- Can now specify a range for the number of words to group together when grouping.
- Specify multiple grouping characters.
- Fixed accidental concatenation of words when stripping HTML tags.
- Grouping words together.
- Added Docker support.
- Updated the parser so that it looks at the content on all pages which are returned, not just those with a 200 return code.
- Added the
--allowed parameter
to limit crawling to URLs matching the passed RegEx. Work done by 5p1n.
- Added the
--lowercase
parameter to convert all letters to lower case. - Added the
--convert-umlauts
parameter to convert Latin-1 umlauts (e.g. "ä" to "ae", "ö" to "oe", etc.).
- Added the
--with-number
parameter to make words include letters and numbers.
- Merged an update to change the way usage instructions are shown.

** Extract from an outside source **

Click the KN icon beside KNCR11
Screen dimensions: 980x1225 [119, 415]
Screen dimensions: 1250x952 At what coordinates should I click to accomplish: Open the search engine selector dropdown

- Updated instructions on installing gems.
- Updated README.
- A line to add a / to the end of the URL had been commented out. I don't remember why it was done but I'm putting it back in. See issue 26.
- Steven van der Baan added the ability to hit ctrl-c and keep the results so far.
- Added the ability to handle non-standard port numbers.
- Added lots more debugging and a new --debug parameter.
- Added the command line argument --header (-H) to allow headers to be passed in.
- Parameters are specified in name:value pairs and you can pass multiple.
Loads of changes including:
- Code refactoring by @g0tmi1k
- Internationalisation - should now handle non-ASCII sites much better
- Found more ways to pull words out of JavaScript content and other areas that aren't normal HTML
- Lots of little bug fixes
- Added the GPL-3+ licence to allow inclusion in Debian.
- Added a Gemfile to make installing gems easier.
- Adds proxy support from the command line and the ability to pass in credentials for both basic and digest authentication.
- A few other smaller bug fixes as well.
CeWL now sorts the words found by count and optionally (new --count argument) includes the word count in the output. I've left the words in the case they are in the pages so "Product" is different to "product" I figure that if it is being used for password generation then the case may be significant so let the user strip it if they want to. There are also more improvements to the stability of the spider in this release.
By default, CeWL sticks to just the site you have specified and will go to a depth of 2 links, this behaviour can be changed by passing arguments. Be careful if setting a large depth and allowing it to go offsite, you could end up drifting on to a lot of other domains. All words of three characters and over are output to stdout. This length can be increased and the words can be written to a file rather than screen so the app can be automated.
Fixes a pretty major bug that I found while fixing a smaller bug for @yorikv. The bug was related to a hack I had to put in place because of a problem I was having with the spider, while I was looking in to it I spotted this line which is the one that the spider uses to find new links in downloaded pages:
web_page.scan(/href="(.*?)"/i).flatten.map do |link|
This is fine if all the links look like this:
<a href="test.php">link</a>
But if the link looks like either of these:
<a href='test.php'>link</a>
<a href=test.php>link</a>
The regex will fail so the links will be ignored.
To fix this up I've had to override the function that parses the page to find all the links, rather than use a regex I've changed it to use Nokogiri which is designed to parse a page looking for links rather than just running through it with a custom regex. This brings in a new dependency but I think it is worth it for the fix to the functionality. I also found another bug where a link like this:
<a href='#name'>local</a>
Which should be ignored as it just links to an internal name was actually being translated to '/#name' which may unintentionally mean referencing the index page. I've fixed this one as well after a lot of debugging to find how best to do it.
A final addition is to allow a user to specify a depth of 0 which allows CeWL to spider a single page.
I'm only putting this out as a point release as I'd like to rewrite the spidering to use a better spider, that will come out as the next major release.
The main change in version 4.0/1 is the upgrade to run with Ruby 1.9.x, this has been tested on various machines and on BT5 as that is a popular platform for running it and it appears to run fine. Another minor change is that Up to version 4 all HTML tags were stripped out before the page was parsed for words, this meant that text in alt and title tags were missed. I now grab the text from those tags before stripping the HTML to give those extra few works.
Addresses a problem spotted by Josh Wright. The Spider gem doesn't handle JavaScript redirection URLs, for example an index page containing just the following:
<script language="JavaScript">
self.location.href =
'http://www.FOO.com/FOO/connect/FOONet/Top+Navigator/Home';
</script>
Wasn't spidered because the redirect wasn't picked up. I now scan through a page looking for any lines containing location.href= and then add the given URL to the list of pages to spider.
Version 2 of CeWL can also create two new lists, a list of email addresses found in mailto links and a list of author/creator names collected from meta data found in documents on the site. It can currently process documents in Office pre 2007, Office 2007 and PDF formats. This user data can then be used to create the list of usernames to be used in association with the password list.